Beim Schlafapnoe wird der unbewusste Vorgang des Atmens im Schlaf unterbrochen. Die Betroffenen haben Atemaussetzer, die mehr als sechzig Sekunden dauern können. Der Körper reagiert, indem er kurz und meist unter lautem Schnarchen nach Luft schnappt, um wieder genug Sauerstoff zu bekommen. Die harmloseren Folgen von Schlafapnoe sind Müdigkeit, Konzentrationsschwäche und Gereiztheit. Es kann aber auch gesundheitsgefährdend werden. Erhöhter Blutdruck, Herzversagen und Sekundenschlaf sind Beispiele für ernstere Auswirkungen. Umso bedenklicher ist, dass nur vier Prozent der Betroffenen realisieren, dass sie unter der Krankheit leiden.

 

Therapien bei Schlafstörungen

Wer von Schlafstörungen geplagt wird oder es aufgrund tagsüber auftretender Symptome vermutet, sollte sich in einem Schlaflabor professionell helfen lassen.

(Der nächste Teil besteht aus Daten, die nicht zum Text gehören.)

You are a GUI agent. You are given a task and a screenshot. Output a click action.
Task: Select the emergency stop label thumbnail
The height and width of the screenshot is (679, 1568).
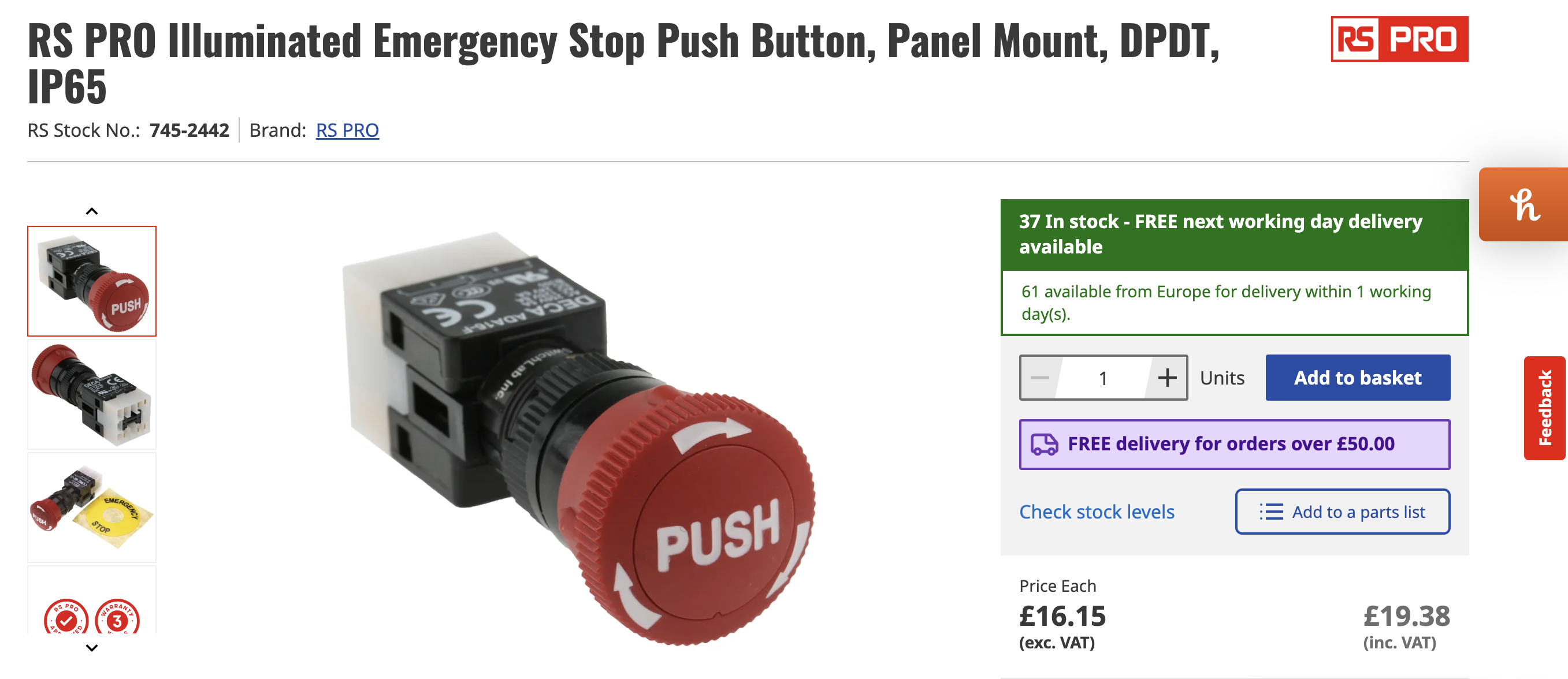(x=92, y=508)
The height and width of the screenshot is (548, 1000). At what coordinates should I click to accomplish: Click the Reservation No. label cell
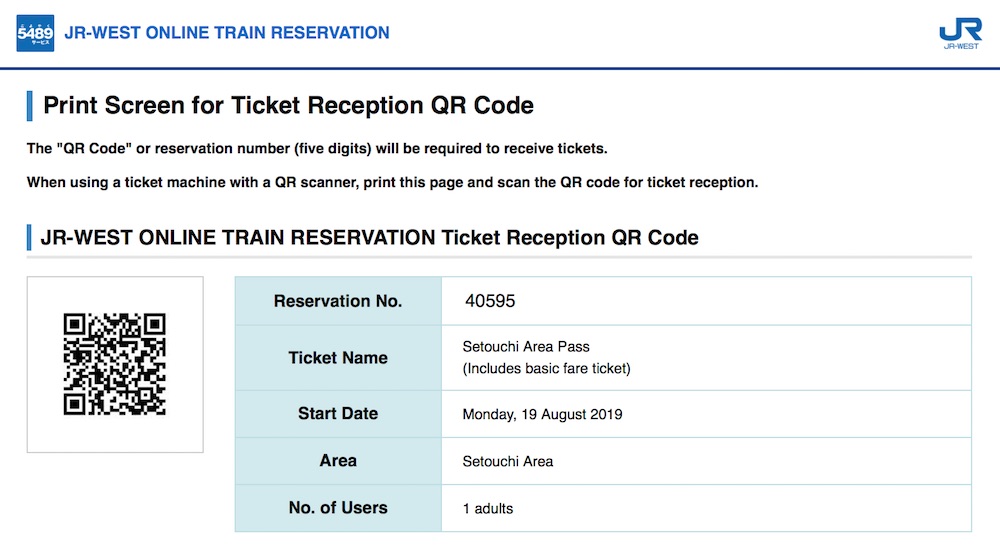click(x=338, y=301)
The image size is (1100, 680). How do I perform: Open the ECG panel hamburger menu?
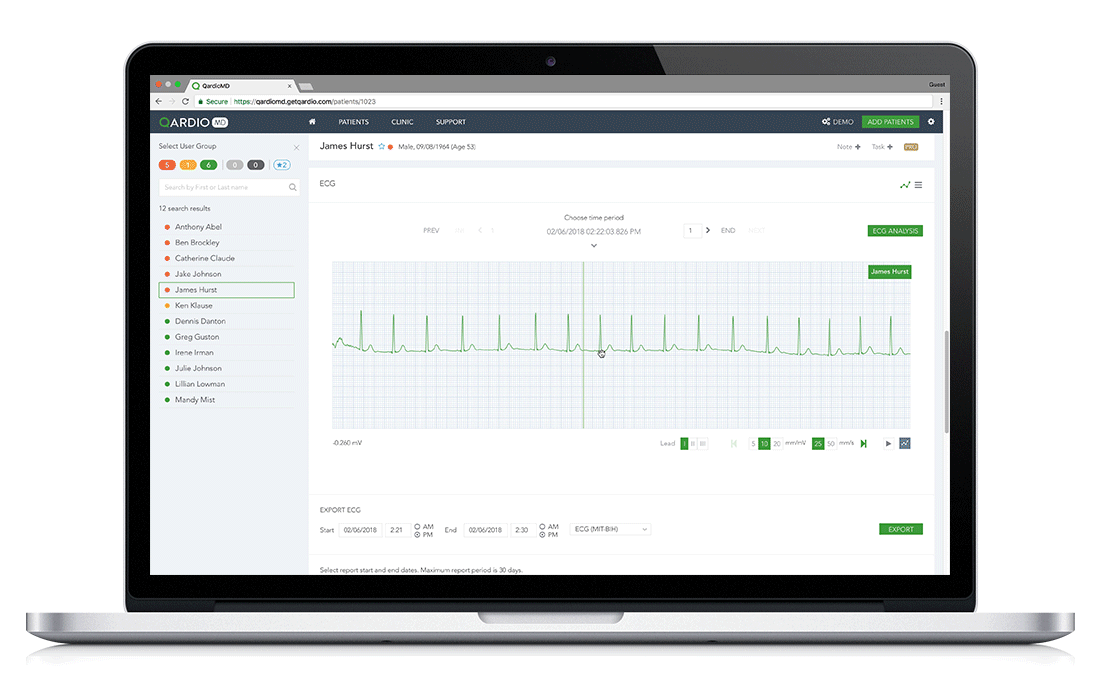(918, 185)
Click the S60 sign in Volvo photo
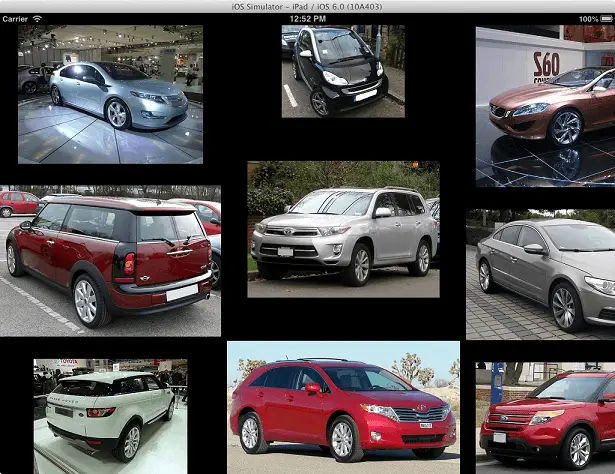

Es gibt verschiedenste Therapiemöglichkeiten. Häufig wird Schlafapnoe mit einer Atemmaske behandelt, die nachts aufgesetzt wird und dem Patienten Luft mit leichtem Überdruck zuführt. Dadurch können keine Atemaussetzer mehr entstehen. Bei manchen Patienten reicht aber schon der Verzicht auf Alkohol oder Nikotin. Auch Blasinstrumente, vor allem Didgeridoos, werden erfolgreich zur Therapie eingesetzt.